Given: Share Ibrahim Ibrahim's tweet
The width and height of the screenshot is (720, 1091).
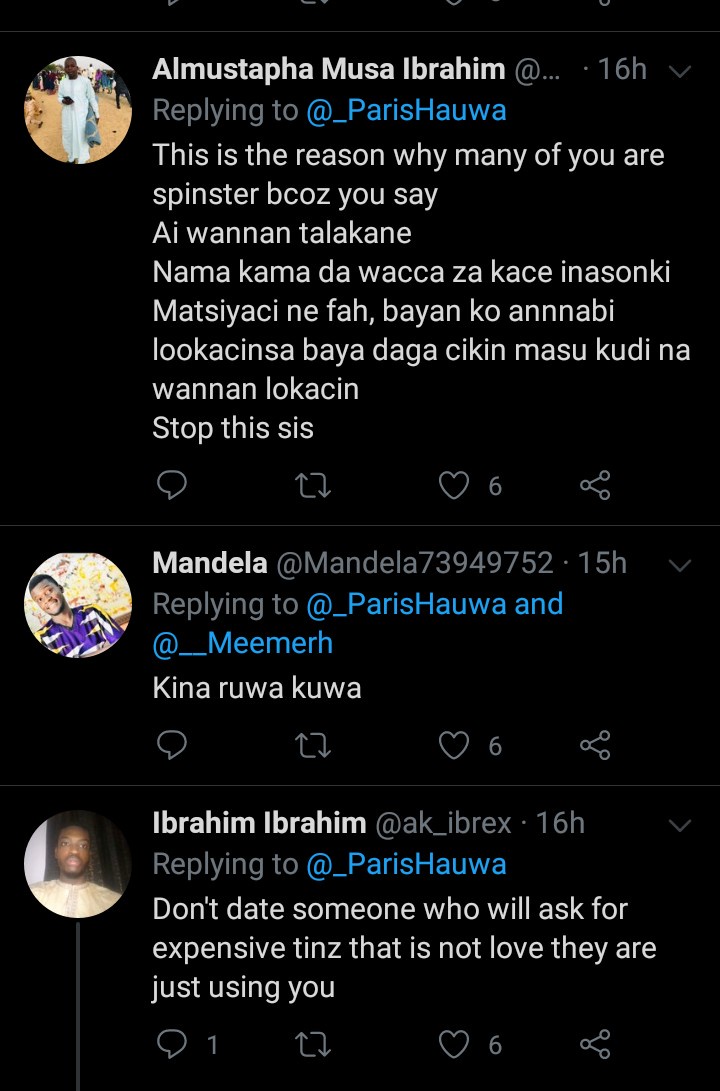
□ □ □ □
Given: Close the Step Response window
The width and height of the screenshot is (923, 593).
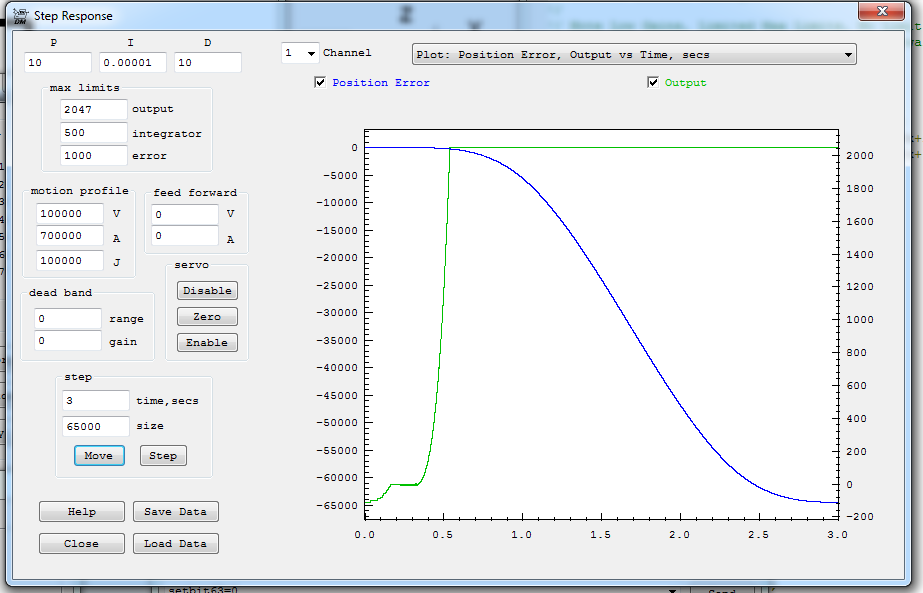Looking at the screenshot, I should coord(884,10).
□ □ □ □
→ Task directions
In the items, change "Share" to "Like" in the lines from the one holding "Given: Share Ibrahim Ibrahim's tweet" through the one holding "The width and height of the screenshot is (720, 1091).", inclusive. Give back only those lines, with everything else left as it is.

→ Correct response
Given: Like Ibrahim Ibrahim's tweet
The width and height of the screenshot is (720, 1091).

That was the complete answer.